I’ve been holidaying in New Zealand’s stunning South Island for the past five days, nestled among the snow-capped mountains and mirroring lakes (I’m quite embarrassed, as an Australian, to have never visited these shores before. It’s a piece of heaven and I’ll definitely return.)
Over the course of the trip, which has primarily been a skiing holiday with some family and friends, we’ve been debating the virtues of physical thrills and risks as you get older, and the fear that comes with them. Skiing can be a scary pursuit, even when you know what you’re doing and have done it many times before. I learned to ski as an adult, which was initially quite terrifying and challenging in a completely new way. These days I love it, but often still find it confronting to let myself get a little out of control in order to improve. So as we all tried to push through our physical fears on the mountains in New Zealand – particularly as one of our crew was learning to ski – we chatted about some of the reasons why we avoid those scary situations.
Often, as adults, getting out of our comfort zones is something that can be quite easily avoided, particularly in a physical sense. Unlike when we are younger, no one is pushing us to run or swim or toboggan or physically challenge ourselves. So a lot of the time we don’t. This tendency seems to increase as we get older – according to our group, anyway. There just aren’t that many day-to-day opportunities to feel that fear, so it can become quite foreign.
But maybe this conscious boundary-pushing is something we should think about proactively doing more often? Perhaps intentionally pushing ourselves would lead to personal growth in a new way? Maybe we should view fear like this in a positive light? Perhaps Kate McCormack (a lovely business and marketing guru helping us with our plans for The Bulb) was right when she told us that “sometimes feeling scared is a good sign”?
For some potential answers, I’ll take you back to the slopes. One example of whether it’s worth pushing ourselves through our physical fear barriers to improve, to learn, to feel the thrill and adrenalin, even as we get older, came in the form of an ordinary encounter.
Our friend told us about a man she was talking to on a chair lift about his skiing, having seen him zipping around in impressive form on the mountain.

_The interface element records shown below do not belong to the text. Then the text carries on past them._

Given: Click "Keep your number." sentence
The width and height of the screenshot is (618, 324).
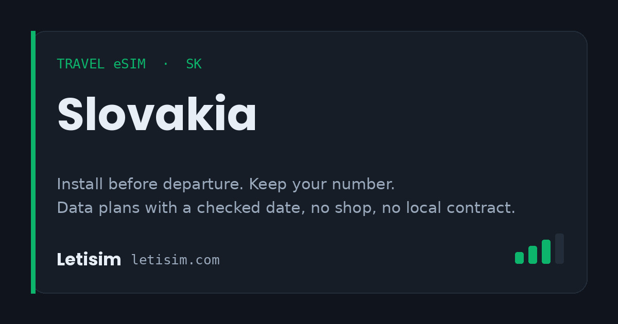Looking at the screenshot, I should click(322, 184).
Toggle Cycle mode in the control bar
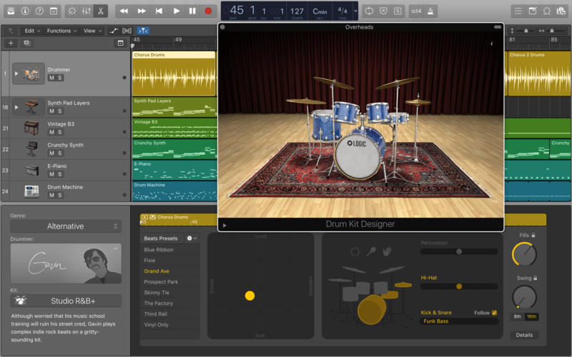Image resolution: width=572 pixels, height=357 pixels. pyautogui.click(x=369, y=11)
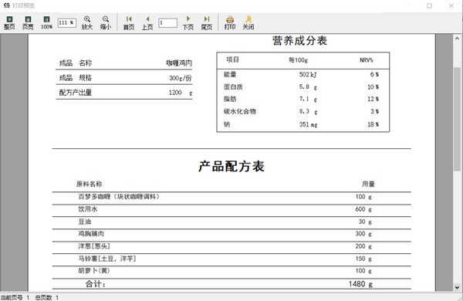Click the vertical scrollbar thumb
This screenshot has height=301, width=463.
tap(457, 119)
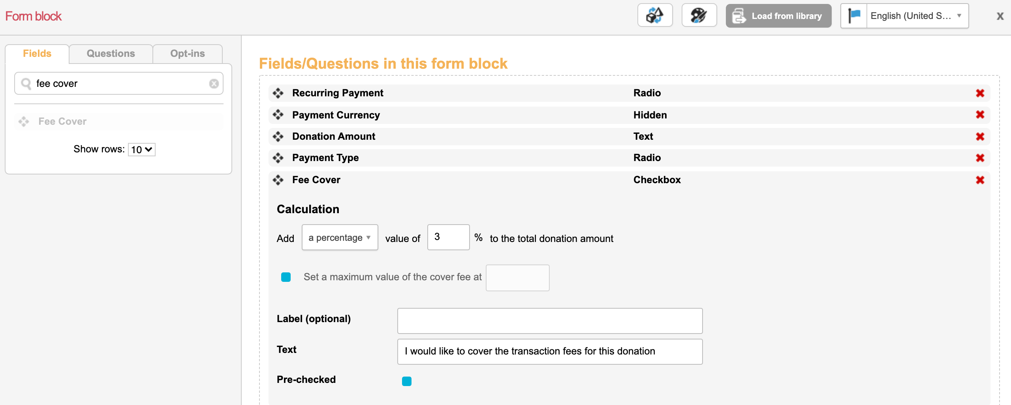Toggle the Pre-checked checkbox
The height and width of the screenshot is (405, 1011).
[406, 381]
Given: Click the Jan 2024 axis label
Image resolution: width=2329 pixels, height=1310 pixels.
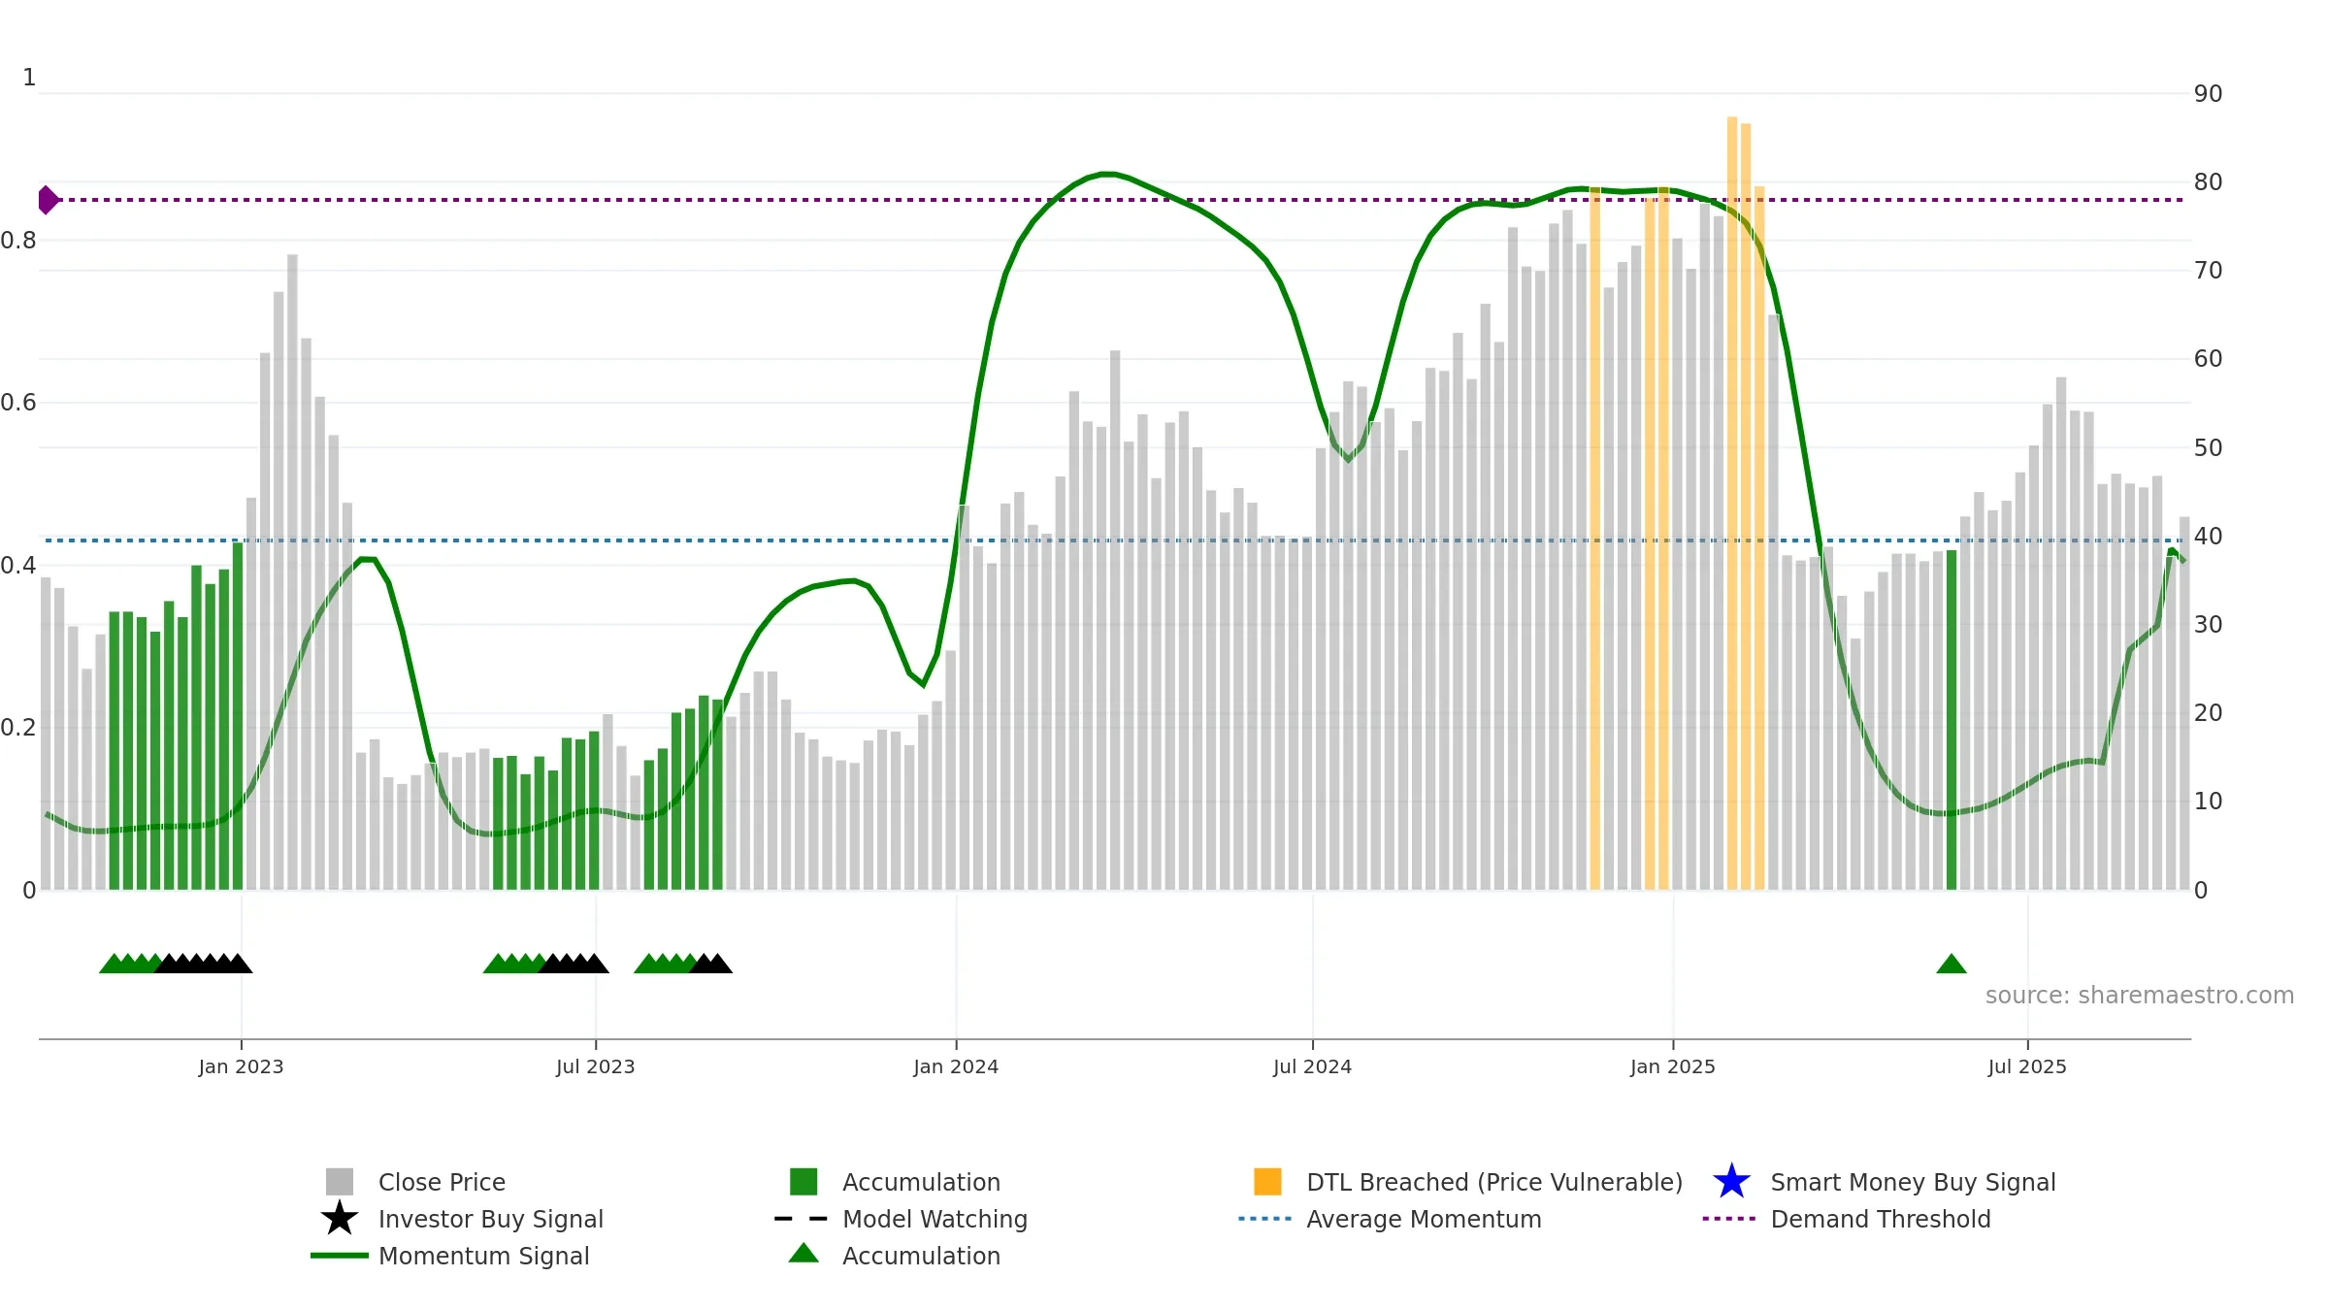Looking at the screenshot, I should pyautogui.click(x=956, y=1067).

He told her that he was 78 and he’d only taken up skiing when he was 70. Seventy! Here we were – in our early thirties – discussing whether we were too old to be learning new tricks, to be pushing ourselves physically and facing our fears, when this older gentleman was putting us all to shame not only with his form but through his attitude. He was absolutely smashing out there, not letting the natural worries about whether he might get hurt or scared get in the way of trying.
It was such a refreshing story for me to hear. Life’s too short to be stuck in our little fear bubbles. Mr Ski Senior reminded me that it’s never too late to start something, to challenge yourself, to perfect a new skill, even if it seems scary and pointless at the start. As is often said, you’re more likely to regret the things you didn’t do than those you did. What’s something you’re scared to do but would like to? Go on – get started.